_STATED PROBLEM A_
List the groups that the article about Muru says its classification and recommendations help.
_STATED PROBLEM B_
Reproduce the passage of the article about Muru starting at "Muru playlists can" and ending at "in the process.".

_SELECTED EXCERPT_
_ _ _ _

With more than 16 years’ experience as a Musicologist, Professional DJ and Music Curator/Consultant, Johnson has created thousands of playlists. He was a resident DJ at world’s most successful nightclub, Pacha Ibiza and classically ...
Muru Rethinks the Rules of Music Classification with AI-Powered, DJ-Inspired Curation
Meet the world’s first AI DJ brain, Muru. Inspired by an Aboriginal Australian term glossed as “journey,” the Sydney-based music technology company transforms metadata, the basic information about every digital music file, and generates extended playlists to fit every taste, every dynamic, by disrupting the way music is classified in the digital realm.
“We’ve built tools that allow streaming and other digital music services to optimize listening experience, streamline data flow, and create new revenue opportunities. Muru aims to add value to the entire industry. Our classification and recommendations helps artists, streaming platforms, publishers and of course the music fan.” explains Muru founder Nicc Johnson. “We’ve brought big data in harmony with the human response to music,” a response Johnson witnessed extensively as a veteran dancefloor DJ.
Muru playlists can be generated in a matter of seconds, even when they span hours, by selecting genres or artists as beginning and ending points. It can work on top of any streaming service. Muru can start cocktail hour with some cool jazz and morphs to deep house by the time everyone’s done with dessert. Users can nudge the playlist to evolve in real time, as they adjust parameters from energy to era to popularity. The approach is streamlined and intuitive, yet reflects years of serious thinking into how we relate and move to music.
Muru’s Journeys (the company’s name for its playlists) unfold so seamlessly thanks to a proprietary approach to music classification, one that embraces both the wonders of algorithms and the centuries-old study of what music does to people. Muru aims to make machines think more like dedicated DJs--and find the perfect groove in the process.
Muru’s founder was raised by voracious music listeners, on everything from rock to his father’s African music connection, from jazz to classical. As a young teen, he discovered electronic music and was hooked. He could not have grown up in a better spot for mastering the art of DJing: Ibiza, the Spanish island that transformed the club music scene. Johnson got his start in his mid-teens. By age 17, he was spinning 12 hour shifts starting at Pacha’s clothing store, later to return as a resident DJ for the club for 7 years in his mid-twenties. He honed his craft, but bigger questions fascinated him.
After a while, the Ibiza club world felt a little too small. Johnson headed for Madrid to study sound engineering, only to set music aside for a while. “I stopped doing music altogether for a few years,” he recalls. “I came back to it when I realized it was my passion. I was interested in understanding what exactly happens on the dancefloor, what happens to our body and mind. I wanted to understand what was lacking in the industry and what I could do to improve it.”

_ _ _ _

_RAW DATA_
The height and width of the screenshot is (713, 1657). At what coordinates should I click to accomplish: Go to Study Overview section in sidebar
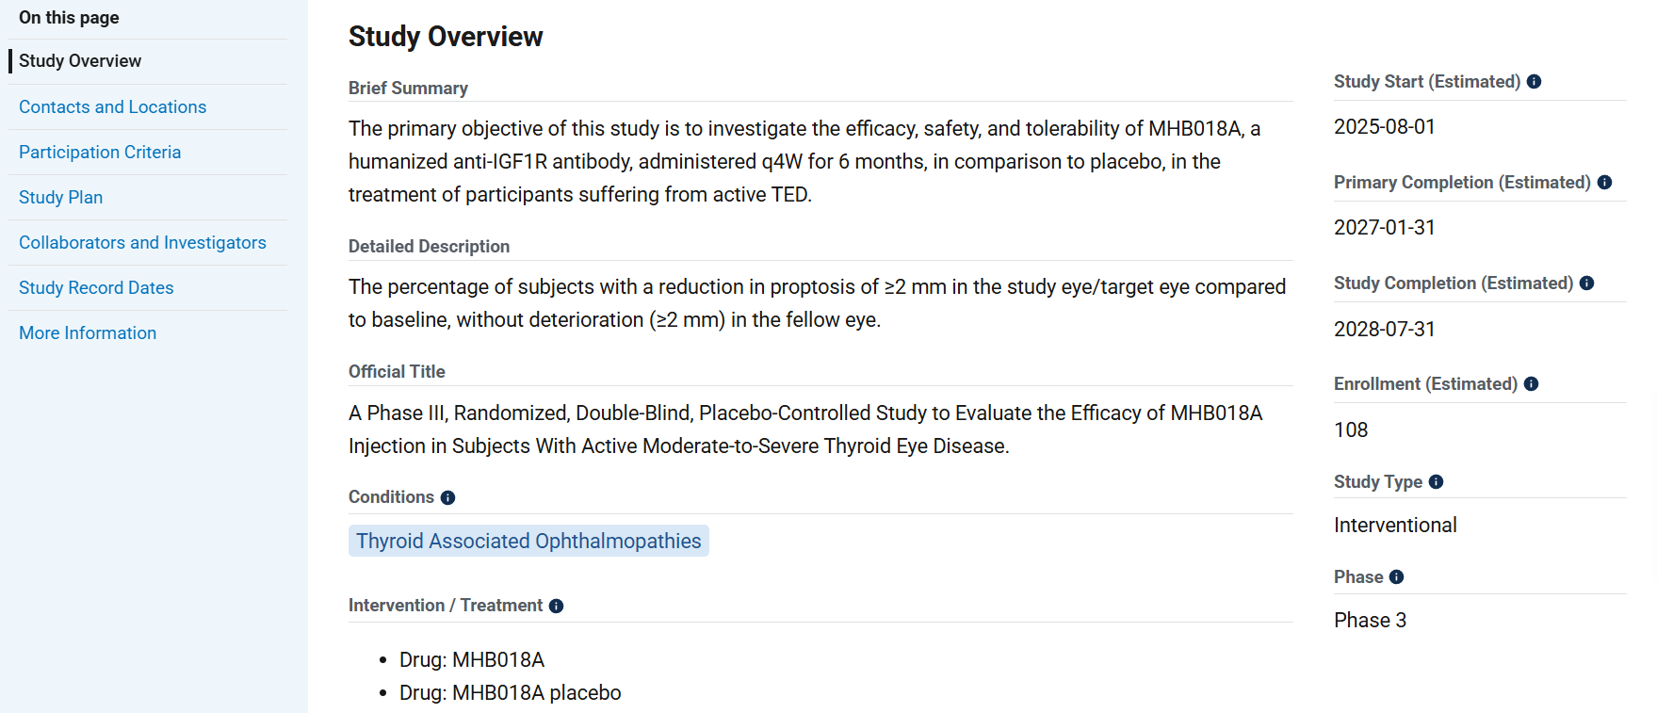point(80,61)
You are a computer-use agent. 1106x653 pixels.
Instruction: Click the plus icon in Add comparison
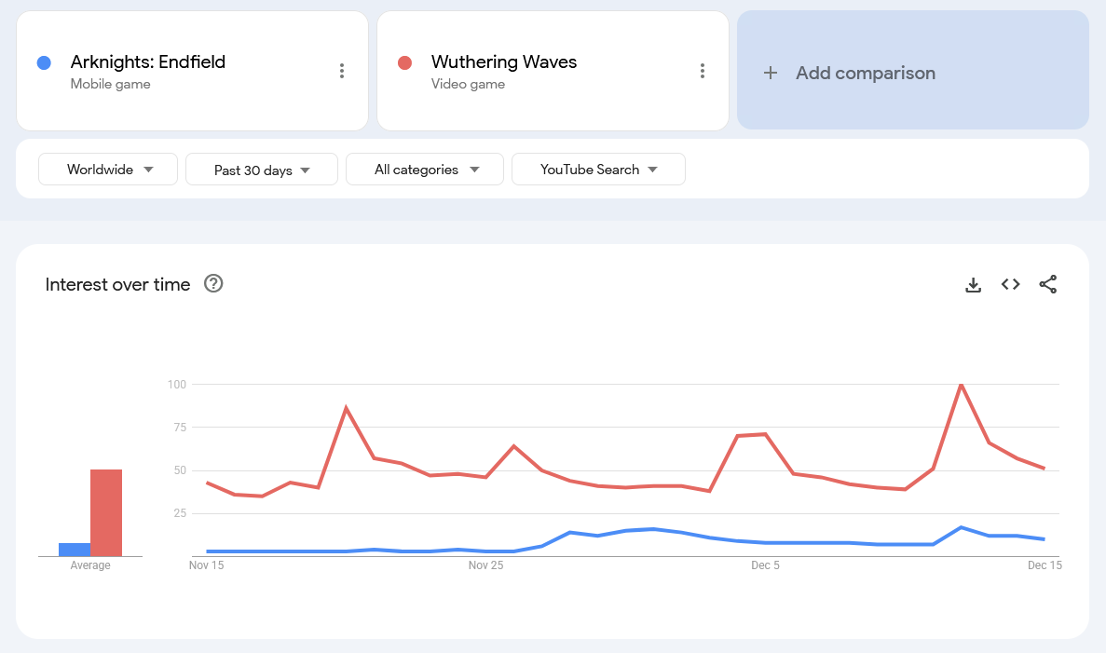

_ _ _ _

_WORKED ANSWER A_
- artists
- streaming platforms
- publishers
- the music fan

_WORKED ANSWER B_
Muru playlists can be generated in a matter of seconds, even when they span hours, by selecting genres or artists as beginning and ending points. It can work on top of any streaming service. Muru can start cocktail hour with some cool jazz and morphs to deep house by the time everyone’s done with dessert. Users can nudge the playlist to evolve in real time, as they adjust parameters from energy to era to popularity. The approach is streamlined and intuitive, yet reflects years of serious thinking into how we relate and move to music.
Muru’s Journeys (the company’s name for its playlists) unfold so seamlessly thanks to a proprietary approach to music classification, one that embraces both the wonders of algorithms and the centuries-old study of what music does to people. Muru aims to make machines think more like dedicated DJs--and find the perfect groove in the process.